====== SOURCE DATA
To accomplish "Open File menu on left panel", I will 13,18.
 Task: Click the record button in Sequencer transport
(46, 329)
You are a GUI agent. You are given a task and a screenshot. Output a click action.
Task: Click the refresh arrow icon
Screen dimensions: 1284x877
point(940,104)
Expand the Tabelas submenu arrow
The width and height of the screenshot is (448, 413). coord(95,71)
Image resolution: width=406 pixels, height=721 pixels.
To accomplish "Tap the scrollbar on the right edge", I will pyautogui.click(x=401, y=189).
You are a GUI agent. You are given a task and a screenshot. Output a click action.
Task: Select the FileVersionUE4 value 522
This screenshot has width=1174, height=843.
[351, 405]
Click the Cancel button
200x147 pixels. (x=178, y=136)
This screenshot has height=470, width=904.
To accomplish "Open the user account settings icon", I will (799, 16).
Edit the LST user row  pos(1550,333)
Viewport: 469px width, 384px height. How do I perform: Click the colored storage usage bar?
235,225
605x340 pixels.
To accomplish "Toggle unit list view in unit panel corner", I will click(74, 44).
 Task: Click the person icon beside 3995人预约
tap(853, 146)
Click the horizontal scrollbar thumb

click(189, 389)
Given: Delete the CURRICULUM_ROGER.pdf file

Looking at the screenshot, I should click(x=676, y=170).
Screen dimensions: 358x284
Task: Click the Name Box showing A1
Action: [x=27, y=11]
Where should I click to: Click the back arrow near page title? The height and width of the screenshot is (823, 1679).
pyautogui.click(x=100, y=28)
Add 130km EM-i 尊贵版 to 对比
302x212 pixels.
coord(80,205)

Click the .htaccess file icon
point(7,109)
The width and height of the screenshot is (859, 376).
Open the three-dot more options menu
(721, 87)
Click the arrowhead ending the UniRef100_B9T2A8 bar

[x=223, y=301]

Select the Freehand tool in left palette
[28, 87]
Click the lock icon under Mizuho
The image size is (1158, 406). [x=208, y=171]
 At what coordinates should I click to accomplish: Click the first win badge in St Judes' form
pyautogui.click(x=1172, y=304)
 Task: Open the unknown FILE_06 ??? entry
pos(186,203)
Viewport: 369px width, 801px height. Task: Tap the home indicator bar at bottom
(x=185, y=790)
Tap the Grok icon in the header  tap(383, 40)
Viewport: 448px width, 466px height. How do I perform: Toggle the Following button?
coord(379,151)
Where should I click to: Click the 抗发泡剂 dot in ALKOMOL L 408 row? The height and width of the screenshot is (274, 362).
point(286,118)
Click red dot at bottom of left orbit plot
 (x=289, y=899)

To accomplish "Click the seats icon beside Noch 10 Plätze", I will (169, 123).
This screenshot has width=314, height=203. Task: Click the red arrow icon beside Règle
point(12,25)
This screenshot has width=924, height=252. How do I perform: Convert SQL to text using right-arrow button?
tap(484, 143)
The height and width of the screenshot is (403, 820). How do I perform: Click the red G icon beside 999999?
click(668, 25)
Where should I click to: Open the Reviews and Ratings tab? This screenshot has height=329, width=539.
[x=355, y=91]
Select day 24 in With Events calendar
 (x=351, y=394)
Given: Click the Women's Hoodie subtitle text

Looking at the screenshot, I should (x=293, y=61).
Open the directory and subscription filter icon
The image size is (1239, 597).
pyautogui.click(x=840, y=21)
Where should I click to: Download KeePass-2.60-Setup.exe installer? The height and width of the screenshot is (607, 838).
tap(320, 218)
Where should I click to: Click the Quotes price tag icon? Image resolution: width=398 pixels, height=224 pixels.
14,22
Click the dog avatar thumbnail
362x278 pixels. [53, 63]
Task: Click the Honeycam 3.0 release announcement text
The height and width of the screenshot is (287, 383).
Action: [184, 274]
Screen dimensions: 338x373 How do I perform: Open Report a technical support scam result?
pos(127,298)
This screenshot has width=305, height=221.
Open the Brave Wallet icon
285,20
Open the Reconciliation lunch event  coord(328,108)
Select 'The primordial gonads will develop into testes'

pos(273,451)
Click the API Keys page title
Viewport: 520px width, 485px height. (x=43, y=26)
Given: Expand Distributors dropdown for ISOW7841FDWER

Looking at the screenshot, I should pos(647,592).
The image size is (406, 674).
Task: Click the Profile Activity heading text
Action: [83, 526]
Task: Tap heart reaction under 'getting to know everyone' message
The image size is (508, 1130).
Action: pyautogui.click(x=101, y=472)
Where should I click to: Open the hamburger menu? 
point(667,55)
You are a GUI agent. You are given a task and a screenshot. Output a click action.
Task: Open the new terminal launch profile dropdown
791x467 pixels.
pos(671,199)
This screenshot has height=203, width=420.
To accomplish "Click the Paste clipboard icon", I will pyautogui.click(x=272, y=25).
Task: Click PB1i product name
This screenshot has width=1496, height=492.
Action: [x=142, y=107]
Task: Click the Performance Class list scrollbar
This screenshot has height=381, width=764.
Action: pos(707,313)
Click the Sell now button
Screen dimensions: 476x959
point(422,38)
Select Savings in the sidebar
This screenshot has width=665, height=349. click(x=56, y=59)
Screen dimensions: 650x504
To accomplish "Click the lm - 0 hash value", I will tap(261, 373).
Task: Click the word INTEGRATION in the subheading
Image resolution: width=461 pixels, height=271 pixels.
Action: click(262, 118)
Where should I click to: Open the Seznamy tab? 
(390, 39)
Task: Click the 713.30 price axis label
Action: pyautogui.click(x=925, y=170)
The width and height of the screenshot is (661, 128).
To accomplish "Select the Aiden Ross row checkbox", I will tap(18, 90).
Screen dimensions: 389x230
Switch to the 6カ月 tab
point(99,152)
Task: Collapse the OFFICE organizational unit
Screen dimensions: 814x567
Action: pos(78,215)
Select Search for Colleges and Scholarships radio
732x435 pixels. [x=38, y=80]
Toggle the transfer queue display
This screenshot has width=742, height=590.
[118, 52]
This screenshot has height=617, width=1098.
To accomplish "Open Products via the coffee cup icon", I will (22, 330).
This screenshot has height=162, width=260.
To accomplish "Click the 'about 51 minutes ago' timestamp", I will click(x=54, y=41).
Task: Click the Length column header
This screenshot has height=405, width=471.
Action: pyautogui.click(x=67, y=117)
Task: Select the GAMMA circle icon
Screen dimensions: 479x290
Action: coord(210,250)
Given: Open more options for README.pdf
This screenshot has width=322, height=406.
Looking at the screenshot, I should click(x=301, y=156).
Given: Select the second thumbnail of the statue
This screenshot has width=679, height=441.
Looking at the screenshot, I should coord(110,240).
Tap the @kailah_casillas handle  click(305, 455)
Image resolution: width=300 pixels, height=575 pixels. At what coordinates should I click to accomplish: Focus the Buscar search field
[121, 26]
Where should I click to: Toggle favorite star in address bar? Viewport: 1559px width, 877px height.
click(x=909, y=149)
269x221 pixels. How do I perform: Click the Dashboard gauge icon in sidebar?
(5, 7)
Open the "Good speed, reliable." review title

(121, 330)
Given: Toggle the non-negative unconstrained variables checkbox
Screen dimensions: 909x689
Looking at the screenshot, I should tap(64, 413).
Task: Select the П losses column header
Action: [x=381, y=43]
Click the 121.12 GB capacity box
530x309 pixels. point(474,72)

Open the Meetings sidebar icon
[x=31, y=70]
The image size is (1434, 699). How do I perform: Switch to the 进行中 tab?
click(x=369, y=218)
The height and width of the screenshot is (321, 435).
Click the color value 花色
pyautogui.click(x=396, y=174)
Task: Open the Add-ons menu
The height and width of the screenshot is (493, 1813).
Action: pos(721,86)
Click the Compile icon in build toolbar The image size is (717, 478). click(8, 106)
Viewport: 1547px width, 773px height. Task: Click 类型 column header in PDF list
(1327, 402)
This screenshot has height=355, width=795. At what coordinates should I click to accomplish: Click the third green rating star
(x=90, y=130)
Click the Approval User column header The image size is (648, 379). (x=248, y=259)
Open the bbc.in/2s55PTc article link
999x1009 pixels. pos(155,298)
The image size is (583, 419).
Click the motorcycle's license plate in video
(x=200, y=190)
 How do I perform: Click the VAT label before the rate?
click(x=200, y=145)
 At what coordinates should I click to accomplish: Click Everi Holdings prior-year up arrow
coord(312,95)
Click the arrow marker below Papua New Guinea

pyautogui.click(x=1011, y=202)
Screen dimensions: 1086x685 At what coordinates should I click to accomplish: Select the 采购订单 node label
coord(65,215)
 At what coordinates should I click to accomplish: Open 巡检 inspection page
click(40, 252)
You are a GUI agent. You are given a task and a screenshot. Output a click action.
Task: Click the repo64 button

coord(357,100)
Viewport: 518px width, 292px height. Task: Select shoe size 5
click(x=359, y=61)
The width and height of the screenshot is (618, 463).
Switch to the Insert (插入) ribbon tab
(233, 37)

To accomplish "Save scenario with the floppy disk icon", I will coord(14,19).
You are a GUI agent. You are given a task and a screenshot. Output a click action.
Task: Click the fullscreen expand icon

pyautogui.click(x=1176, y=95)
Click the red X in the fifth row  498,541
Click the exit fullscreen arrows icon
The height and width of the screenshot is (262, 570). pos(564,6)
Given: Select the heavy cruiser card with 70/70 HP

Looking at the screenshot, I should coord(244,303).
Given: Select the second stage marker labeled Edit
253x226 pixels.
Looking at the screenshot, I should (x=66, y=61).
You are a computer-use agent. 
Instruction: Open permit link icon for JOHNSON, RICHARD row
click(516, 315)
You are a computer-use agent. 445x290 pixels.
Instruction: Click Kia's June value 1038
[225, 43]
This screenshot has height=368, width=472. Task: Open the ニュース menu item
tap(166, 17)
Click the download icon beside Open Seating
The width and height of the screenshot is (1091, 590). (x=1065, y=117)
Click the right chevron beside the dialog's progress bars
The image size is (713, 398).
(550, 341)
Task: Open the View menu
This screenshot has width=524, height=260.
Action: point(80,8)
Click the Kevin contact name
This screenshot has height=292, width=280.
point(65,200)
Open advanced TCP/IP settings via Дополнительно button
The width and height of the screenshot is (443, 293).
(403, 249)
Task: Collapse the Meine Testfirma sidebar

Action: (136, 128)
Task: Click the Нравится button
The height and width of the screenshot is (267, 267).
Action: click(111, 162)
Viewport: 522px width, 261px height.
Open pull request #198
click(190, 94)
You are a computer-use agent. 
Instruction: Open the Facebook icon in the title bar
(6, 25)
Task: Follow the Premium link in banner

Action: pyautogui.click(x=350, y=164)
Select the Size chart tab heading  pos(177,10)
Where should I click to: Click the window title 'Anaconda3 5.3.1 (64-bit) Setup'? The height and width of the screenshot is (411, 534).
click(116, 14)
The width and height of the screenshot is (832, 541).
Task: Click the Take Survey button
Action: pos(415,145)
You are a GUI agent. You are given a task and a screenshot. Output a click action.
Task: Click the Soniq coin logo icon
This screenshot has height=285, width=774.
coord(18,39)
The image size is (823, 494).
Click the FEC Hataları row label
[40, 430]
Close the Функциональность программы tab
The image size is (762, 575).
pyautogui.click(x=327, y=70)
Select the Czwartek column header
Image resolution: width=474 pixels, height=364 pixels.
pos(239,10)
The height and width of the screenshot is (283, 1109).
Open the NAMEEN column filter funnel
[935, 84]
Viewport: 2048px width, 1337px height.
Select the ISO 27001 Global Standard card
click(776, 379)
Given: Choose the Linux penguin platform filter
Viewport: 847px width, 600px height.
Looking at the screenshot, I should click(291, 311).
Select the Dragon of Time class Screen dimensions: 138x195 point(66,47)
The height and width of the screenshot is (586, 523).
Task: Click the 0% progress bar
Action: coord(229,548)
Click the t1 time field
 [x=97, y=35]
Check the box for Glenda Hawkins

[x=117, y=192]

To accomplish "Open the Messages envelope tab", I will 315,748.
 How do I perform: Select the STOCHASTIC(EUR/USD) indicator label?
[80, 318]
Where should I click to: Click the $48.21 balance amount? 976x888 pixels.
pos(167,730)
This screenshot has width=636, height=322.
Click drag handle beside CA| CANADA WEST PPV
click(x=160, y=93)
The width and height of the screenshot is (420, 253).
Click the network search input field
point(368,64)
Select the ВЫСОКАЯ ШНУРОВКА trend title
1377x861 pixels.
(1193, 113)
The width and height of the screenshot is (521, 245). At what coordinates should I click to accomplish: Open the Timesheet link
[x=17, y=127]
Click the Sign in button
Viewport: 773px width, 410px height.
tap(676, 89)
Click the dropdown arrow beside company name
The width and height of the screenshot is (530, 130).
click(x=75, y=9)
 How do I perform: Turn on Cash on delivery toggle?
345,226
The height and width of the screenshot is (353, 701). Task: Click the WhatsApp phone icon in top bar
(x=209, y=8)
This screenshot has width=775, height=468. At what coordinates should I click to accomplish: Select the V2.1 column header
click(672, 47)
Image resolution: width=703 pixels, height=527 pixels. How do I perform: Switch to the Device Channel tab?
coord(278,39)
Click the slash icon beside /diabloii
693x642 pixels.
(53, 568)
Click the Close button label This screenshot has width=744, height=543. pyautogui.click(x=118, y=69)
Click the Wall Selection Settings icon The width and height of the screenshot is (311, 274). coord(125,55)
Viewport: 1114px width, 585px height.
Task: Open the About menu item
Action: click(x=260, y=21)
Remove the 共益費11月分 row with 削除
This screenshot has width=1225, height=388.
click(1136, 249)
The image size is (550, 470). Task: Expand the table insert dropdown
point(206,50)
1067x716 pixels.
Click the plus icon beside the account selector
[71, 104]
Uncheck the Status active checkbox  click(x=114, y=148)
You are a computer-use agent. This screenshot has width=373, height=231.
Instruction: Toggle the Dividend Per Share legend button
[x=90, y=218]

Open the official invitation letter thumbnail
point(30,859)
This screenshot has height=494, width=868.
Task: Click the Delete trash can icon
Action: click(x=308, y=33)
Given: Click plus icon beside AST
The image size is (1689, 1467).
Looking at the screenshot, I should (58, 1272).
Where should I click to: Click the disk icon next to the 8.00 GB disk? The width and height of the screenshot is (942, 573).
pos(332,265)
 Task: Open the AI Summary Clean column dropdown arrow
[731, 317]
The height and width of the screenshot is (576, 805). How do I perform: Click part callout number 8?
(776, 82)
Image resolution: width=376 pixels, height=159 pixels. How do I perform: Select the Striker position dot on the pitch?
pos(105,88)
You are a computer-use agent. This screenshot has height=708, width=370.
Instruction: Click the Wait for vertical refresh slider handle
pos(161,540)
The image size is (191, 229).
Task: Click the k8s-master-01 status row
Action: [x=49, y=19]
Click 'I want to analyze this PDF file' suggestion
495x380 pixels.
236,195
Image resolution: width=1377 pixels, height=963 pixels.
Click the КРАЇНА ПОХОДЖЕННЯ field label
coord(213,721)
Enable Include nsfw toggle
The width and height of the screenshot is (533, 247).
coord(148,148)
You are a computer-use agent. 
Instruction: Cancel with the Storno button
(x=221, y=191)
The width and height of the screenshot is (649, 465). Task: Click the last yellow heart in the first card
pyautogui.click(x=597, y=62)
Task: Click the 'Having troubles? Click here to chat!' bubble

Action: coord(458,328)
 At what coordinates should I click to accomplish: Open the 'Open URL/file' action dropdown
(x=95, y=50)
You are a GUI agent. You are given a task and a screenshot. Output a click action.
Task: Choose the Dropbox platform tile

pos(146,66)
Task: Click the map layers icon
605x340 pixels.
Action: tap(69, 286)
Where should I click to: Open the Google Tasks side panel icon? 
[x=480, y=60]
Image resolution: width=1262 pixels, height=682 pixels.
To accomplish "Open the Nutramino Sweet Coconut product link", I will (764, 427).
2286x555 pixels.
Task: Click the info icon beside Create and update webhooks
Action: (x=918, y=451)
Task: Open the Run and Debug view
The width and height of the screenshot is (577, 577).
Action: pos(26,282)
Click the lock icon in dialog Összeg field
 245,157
============
TASK GOAL:
Using the records above, work out the number of lines that contain "second" and write only that number.

RESPONSE TO THE TASK:
2